Say I'm testing an RSS feed view in a Django app, is this how I should go about it?
def test_some_view(...):
...
requested_url = reverse("personal_feed", args=[some_profile.auth_token])
resp = client.get(requested_url, follow=True)
...
assert dummy_object.title in str(resp.content)
Is reverse-ing and then passing that into the client.get() the right way to test? I thought it's DRYer and more future-proof than simply .get()ing the URL.
Should I assert that dummy_object is in the response this way?
I'm testing here using the str representation of the response object. When is it a good practice to do this vs. using selenium? I know it makes it easier to verify that said obj or property (like dummy_object.title) is encapsulated within an H1 tag for example. On the other hand, if I don't care about how the obj is represented, it's faster to do it like the above.

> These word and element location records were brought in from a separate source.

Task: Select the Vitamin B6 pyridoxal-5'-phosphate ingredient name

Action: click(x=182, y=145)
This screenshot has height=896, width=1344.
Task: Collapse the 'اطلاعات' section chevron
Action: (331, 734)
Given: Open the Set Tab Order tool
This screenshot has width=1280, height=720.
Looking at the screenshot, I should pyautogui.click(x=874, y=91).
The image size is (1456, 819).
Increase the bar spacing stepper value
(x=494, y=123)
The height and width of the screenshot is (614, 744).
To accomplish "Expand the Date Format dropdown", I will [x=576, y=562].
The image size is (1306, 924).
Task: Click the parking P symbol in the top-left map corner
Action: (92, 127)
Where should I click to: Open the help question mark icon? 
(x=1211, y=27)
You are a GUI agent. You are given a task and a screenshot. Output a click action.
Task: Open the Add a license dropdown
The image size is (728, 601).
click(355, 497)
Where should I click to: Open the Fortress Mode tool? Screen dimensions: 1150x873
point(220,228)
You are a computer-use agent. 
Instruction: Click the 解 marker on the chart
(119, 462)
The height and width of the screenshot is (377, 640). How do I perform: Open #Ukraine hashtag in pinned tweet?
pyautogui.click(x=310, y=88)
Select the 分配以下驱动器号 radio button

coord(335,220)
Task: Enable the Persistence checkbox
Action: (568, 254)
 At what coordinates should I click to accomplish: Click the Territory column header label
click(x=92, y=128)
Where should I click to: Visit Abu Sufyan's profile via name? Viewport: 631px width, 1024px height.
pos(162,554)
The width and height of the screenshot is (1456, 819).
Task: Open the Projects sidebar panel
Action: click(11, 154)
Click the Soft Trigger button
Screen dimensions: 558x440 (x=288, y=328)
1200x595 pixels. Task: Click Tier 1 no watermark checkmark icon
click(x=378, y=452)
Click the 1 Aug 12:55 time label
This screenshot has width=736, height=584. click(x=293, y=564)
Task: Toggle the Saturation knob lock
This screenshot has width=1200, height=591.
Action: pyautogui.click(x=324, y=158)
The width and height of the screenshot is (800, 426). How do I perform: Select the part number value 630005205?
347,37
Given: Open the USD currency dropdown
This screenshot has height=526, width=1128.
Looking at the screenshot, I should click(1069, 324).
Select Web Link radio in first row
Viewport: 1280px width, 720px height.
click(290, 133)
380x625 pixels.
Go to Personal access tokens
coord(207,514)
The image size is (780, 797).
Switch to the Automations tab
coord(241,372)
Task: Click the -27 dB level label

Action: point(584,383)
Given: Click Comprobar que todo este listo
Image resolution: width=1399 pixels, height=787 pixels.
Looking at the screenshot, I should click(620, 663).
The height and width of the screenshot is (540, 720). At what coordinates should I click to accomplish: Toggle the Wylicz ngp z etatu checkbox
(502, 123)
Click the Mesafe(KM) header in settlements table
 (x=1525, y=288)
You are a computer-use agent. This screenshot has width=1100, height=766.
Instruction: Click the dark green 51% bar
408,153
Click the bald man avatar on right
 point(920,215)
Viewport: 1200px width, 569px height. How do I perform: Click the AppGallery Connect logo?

Reevaluating my comment (didn't carefully read the question and overlooked the RSS feed stuff):
Is reverse-ing and then passing that into the client.get() the right way to test? I thought it's DRYer and more future-proof than simply .get()ing the URL.
I would agree on that - from Django point, you are testing your views and don't care about what the exact endpoints they are mapped against. Using reverse is thus IMO the clear and correct approach.
Should I assert that dummy_object is in the response this way?
You have to pay attention here. response.content is a bytestring, so asserting dummy_object.title in str(resp.content) is dangerous. Consider the following example:
from django.contrib.syndication.views import Feed
class MyFeed(Feed):
title = 'äöüß'
...
Registered the feed in urls:
urlpatterns = [
path('my-feed/', MyFeed(), name='my-feed'),
]
Tests:
#pytest.mark.django_db
def test_feed_failing(client):
uri = reverse('news-feed')
resp = client.get(uri)
assert 'äöüß' in str(resp.content)
#pytest.mark.django_db
def test_feed_passing(client):
uri = reverse('news-feed')
resp = client.get(uri)
content = resp.content.decode(resp.charset)
assert 'äöüß' in content
One will fail, the other won't because of the correct encoding handling.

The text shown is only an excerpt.